### Task details
Print the records below word for word, beginning with the first line and ending once the line containing "Click the wrap" is printed.

### Supplied data
- - -
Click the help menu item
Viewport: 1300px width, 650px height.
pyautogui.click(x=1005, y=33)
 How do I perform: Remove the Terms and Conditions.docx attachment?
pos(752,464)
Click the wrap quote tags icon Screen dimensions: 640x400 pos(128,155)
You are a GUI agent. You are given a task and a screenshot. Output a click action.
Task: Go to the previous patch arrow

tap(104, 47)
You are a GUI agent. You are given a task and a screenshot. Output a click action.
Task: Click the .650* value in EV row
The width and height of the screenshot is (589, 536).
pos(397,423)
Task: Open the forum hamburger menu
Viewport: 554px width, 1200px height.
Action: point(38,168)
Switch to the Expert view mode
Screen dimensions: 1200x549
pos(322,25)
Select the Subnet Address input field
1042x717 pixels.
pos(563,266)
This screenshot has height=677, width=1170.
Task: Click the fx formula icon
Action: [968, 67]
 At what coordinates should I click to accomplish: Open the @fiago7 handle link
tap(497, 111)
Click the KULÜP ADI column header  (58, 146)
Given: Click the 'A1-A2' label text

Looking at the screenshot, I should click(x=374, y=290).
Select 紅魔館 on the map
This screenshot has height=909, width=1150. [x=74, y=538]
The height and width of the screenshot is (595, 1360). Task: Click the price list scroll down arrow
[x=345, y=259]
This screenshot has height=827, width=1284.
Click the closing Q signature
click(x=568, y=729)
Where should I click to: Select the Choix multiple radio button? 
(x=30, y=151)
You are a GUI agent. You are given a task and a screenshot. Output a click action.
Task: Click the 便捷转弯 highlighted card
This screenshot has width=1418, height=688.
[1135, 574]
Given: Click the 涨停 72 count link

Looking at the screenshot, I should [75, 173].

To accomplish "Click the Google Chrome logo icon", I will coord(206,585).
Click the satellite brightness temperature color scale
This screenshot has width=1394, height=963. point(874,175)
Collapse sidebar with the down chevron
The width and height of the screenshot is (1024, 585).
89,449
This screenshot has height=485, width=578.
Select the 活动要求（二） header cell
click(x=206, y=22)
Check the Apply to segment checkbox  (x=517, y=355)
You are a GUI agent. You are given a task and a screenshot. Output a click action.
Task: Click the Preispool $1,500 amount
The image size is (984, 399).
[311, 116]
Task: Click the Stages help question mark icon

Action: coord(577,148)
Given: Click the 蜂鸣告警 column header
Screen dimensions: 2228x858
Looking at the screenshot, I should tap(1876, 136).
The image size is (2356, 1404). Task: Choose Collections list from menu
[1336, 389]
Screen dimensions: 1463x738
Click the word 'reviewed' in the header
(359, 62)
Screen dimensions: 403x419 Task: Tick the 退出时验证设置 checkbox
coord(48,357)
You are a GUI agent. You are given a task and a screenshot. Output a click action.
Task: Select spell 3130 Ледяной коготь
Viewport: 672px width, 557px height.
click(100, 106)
- - -
### Answer for this exercise
Click the help menu item
Viewport: 1300px width, 650px height.
pyautogui.click(x=1005, y=33)
 How do I perform: Remove the Terms and Conditions.docx attachment?
pos(752,464)
Click the wrap quote tags icon Screen dimensions: 640x400 pos(128,155)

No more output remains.